North Carolina Cops Threaten and Arrest ‘Non-Essential’ Protesters for Unauthorized Free Speech
The “Reopen North Carolina” protests on Tuesday in Raleigh, N.C. were broken up by police who threatened attendees and arrested at least one protester.
“The #ReopenNC protest that occurred in Downtown Raleigh today has been cleared. We explained to the protesters that at this time, they are not allowed to protest. It is a non-essential activity and violates the Governor’s Executive Order,” the Raleigh Police Department announced on their Facebook page. They posted a video of law enforcement informing protesters that their 1st Amendment rights are now null and void because of the coronavirus pandemic.
“There was one arrest made by the State Capitol Police,” Raleigh police added.
Dozens of patriotic protesters assembled at the State Capitol in Raleigh on Tuesday to express their rage with a shut-down order issued by Democrat Governor Roy Cooper on March 27. The order was meant to extend for 30 days, but protesters believe it should be ended now before more damage is done to the economy.
“I am so proud of us,” said Ashley Smith, a Boone business owner who co-founded the ‘ReopenNC’ Facebook group. “We will continue to work day and night until our governor opens up for business.”
The Facebook group grew quickly as North Carolina residents congregated on the digital public square to schedule a rally on behalf of their lost freedom and prosperity.
Correction: the group began last Tuesday.

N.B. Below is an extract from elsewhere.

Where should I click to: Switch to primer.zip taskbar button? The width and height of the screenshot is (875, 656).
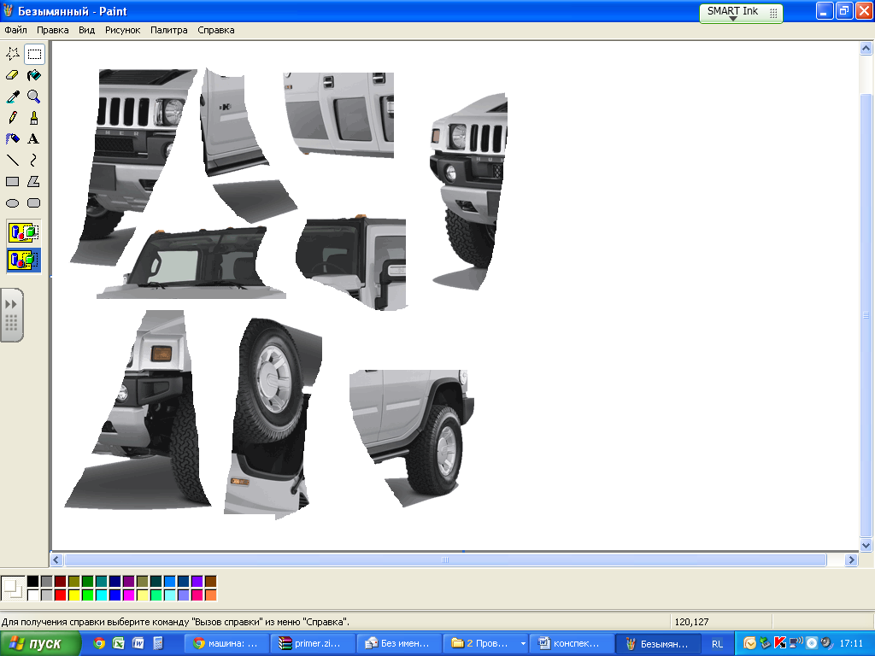pos(311,643)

— Alex Berenson (@AlexBerenson) April 13, 2020
The police made it known that this type of peaceful organizing is no longer permitted, as the coronavirus emergency has effectively turned the Constitution into toilet paper nationwide.
“If you fail to leave, if you do not disperse, you will be subject to a physical arrest and taken to the jail,” an officer told the crowd on his bullhorn.
WRAL reports that Monica Faith Ussery, a 51-year-old Holly Springs resident, was the protester who was arrested. She is facing a misdemeanor charge of violating an executive order because she stood for her basic rights.
“I have a right to peacefully assemble,” Ussery said before she was taken away by law enforcement with her hands restrained in a zip tie.
Smith, who is one of the lead rally organizers, believes this type of behavior by law enforcement at the behest of the governor is clear overreach.
“We have God-given rights that are infringed upon right now, as we speak, every day that this state remains closed,” she said.
“The economic disaster that’s going to happen if they make us stay home over and over is going to be worse than any COVID-19 problems that we’ve had,” rally attendee David Engstrom said.
“People feel like their freedoms and their rights are being infringed upon, and their businesses are suffering,” Smith said. “I think the risk does not merit the measures that we’re taking to prevent it.”
“I believe that North Carolinians are intelligent enough to make their own decisions on social distancing and their own health care choices,” she added.
Despite the arrests and the push back from police who refuse to honor their oath to the Constitution, Smith vows to return every Tuesday with her merry band of protesters in firm opposition of Gov. Cooper’s executive tyranny.